Best of luck with the scan.

Ta Nick.


RE: UK Covid death toll - strawman - 10-13-2020

(10-13-2020, 05:21 PM)Protheroe Wrote:
(10-13-2020, 03:33 PM)Brentbaggie Wrote:
(10-13-2020, 12:34 PM)Protheroe Wrote: I listened to Charles Walker on Radio 4 yesterday and he pretty much sums up where I'm at (and where I've been since March)

"We just can’t save every life, because the cost to the living is too high.”

“The pandemic is not rampant, this is an illness that very sadly really afflicts the elderly and those with underlying health conditions."

“Our focus should be on protecting them, not limiting the life chances of young people and people of middle age who are responsible for running and owning businesses.”

“First world public services do require a first world economy"

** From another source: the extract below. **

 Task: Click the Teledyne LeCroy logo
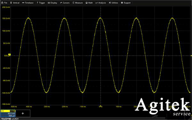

“It does seem the government, for the best of reasons, but mistaken reasons, is trying to abolish death. You can’t abolish death. The fact is people in their 80s and 90s die.”

"The only guarantee anyone has when they're born is that at some stage in your 80s or 90s you are going to die”.

“My real concern is these decisions are mostly being made by the middle aged and well-heeled, paid out of the public purse, so they’re not really going to bear the consequences off these decisions.”

Many of you know I lost both my parents to late diagnosed cancer. Cancer Research today spells out that 3 million people have missed out on cancer screening tests since March due to our preoccuptaions with Covid. It makes me want to scream

Proth, I sympathise with you and quite understand your anger. I've got a 12 month post cancer op scan tomorrow that I should have had 7 weeks ago - and I think I'm very fortunate, at least I hope I will be. Losing both parents in the way you did is terrible and difficult to bear.  

My only question is how do politicians square the circle of allowing older and "unlucky" victims succumbing to Covid deaths, while at the same time ensuring that hospitals do not have to admit rising numbers with Covid who will need intensive care? I get that you think the numbers are misleading - and perhaps they are - but numbers on ventilators are going up. Do you think this will cease or do you think that without some kind of regulation these numbers will eventually decrease? What system of dealing with flare-ups would you instigate, if any?  

I think, and this seems to be the concern of politicians and SAGE, that they are trying to minimise deaths - they are inevitable - but in the short term, in the hope that while alternative long-term damage will undoubtedly result, this will be mitigated by the arrival of vaccine at some point within the next 6-9 months.  If it doesn't they will have gambled and lost.  If it does, and is safe, then it seems to me that the terrible shock of what would be 18 months of this nightmare/big damage to the economy/longer-term health issues, is a lesser evil than the alternative, a large number of deaths in the here and now, allied to long-term Covid illnesses in a fair number of other people.

What do you think?

Firstly, fingers crossed for tomorrow pal.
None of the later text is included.